Psychiatrist, cultural theorist, author and performance artist Jeanne Randolph lives in an updated heritage building in Winnipeg’s Exchange District.
“I am so delighted we found this place. Nothing could pry me out of here. It’s just so great to live here, even though this is kind of standard yuppie.”
Beside her trusty typewriter sits an empty bottle.
“It’s an Irish whisky called Writers’ Tears, and it’s quite … it’s quite tasty.”
Her preferred cocktail: martini, dry. Her preferred writing instrument: pencil.
“I like to write with a pencil, because you can erase the bad stuff.”
Born in West Virginia, Randolph grew up in Texas before bouncing through Georgia, Illinois, New York and California. She first crossed into the Great White North in 1970.
“I came to Toronto as part of the draft dodger era.”
Her lungs, however, couldn’t stand the smog.
“I did research: Winnipeg has the best air. You’d think Vancouver, but Vancouver gets these temperature inversions and kill off people that are weak like me.”
But it wasn’t just the air quality. It was the quality of people.
“I knew all about Winnipeg, and I’d been visiting for 10 years, visiting friends here, so I just told my late partner, ‘We’re moving.’”

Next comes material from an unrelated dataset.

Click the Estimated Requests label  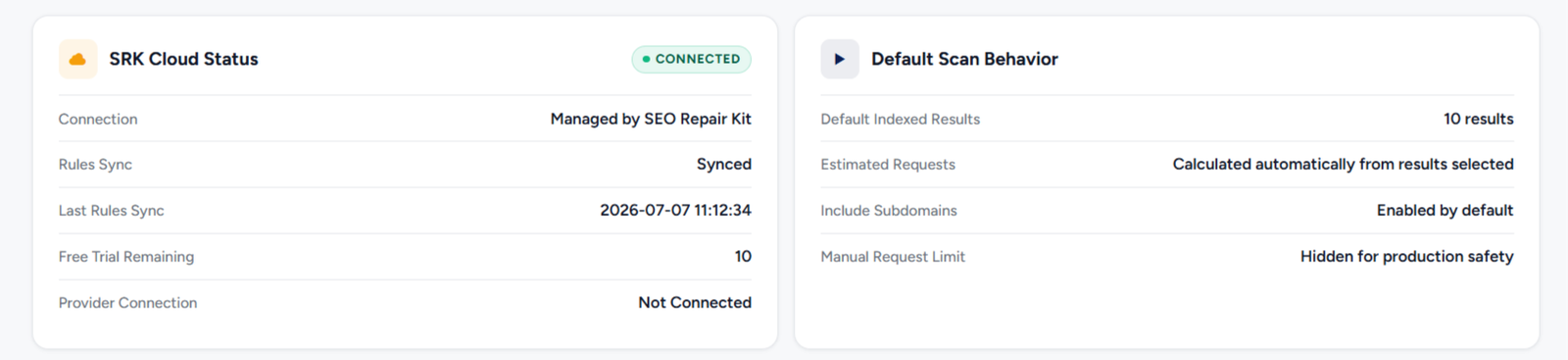click(x=888, y=165)
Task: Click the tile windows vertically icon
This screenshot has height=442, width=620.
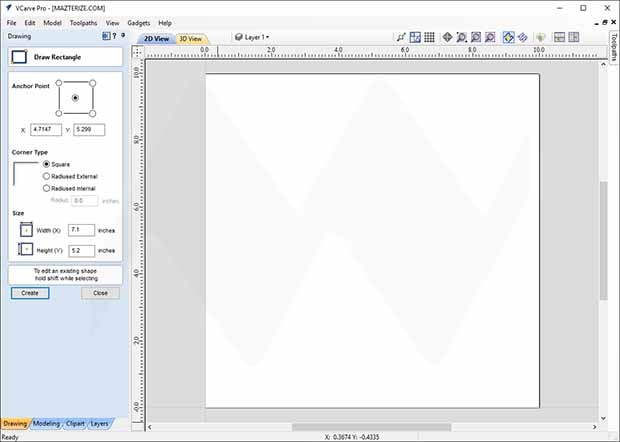Action: pyautogui.click(x=574, y=37)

Randolph mentored many a Winnipeg heavy-hitter through Mentoring Artists for Women’s Art (MAWA) including Di Brandt, Sigrid Dahl and Diana Thorneycroft. Her own work predominantly revolves around fictocriticism and slide-based free-associative performance art, though she has always maintained a psychiatric practice “part-part-time.”
Randolph’s five roommates keep her company. Two cats, Slinky and Sundin, skulk about; the latter named after long-time captain of the Toronto Maple Leafs Mats Sundin. A pair of snappy turtles in their 30s, Mermaid and Barmaid, swim separately in the bathroom for their own safety. Her mature and stocky canine protector, Missy, wheezes beside her.
“For years and years, I’ve collected things that are unpalatable to most people, and that’s what you’ll see. The animals – aren’t they lovely?”
“They’ve lived together for decades, and then I came in here one day, and Barmaid had practically taken out Mermaid’s eye. And then about a year later, I put them together again, and Mermaid took out Barmaid’s eye. An eye for an eye.”
The book that keeps on giving
“For many years, I continued to go back to Civilization and its Discontents by Freud, and I think I’ve digested as much of that, including my critique of it, as possible. I migrate from themes to themes. There’s a lot of Wittgenstein here.”
“I have to get it tuned up. The keys have gotten loose.”
“Oh my gosh. (Wittgenstein) ruined my life when he conveyed that language does not have a clear, firm reference. Language is relative to all the people who are speaking it. They know what the assumption is, they think they know what the definition is, but they’re creating a cluster of language meaning, and it may not overlap at all with anything else.”
“I think they’re taking all of the benzene out of the air. I do love tending plants.”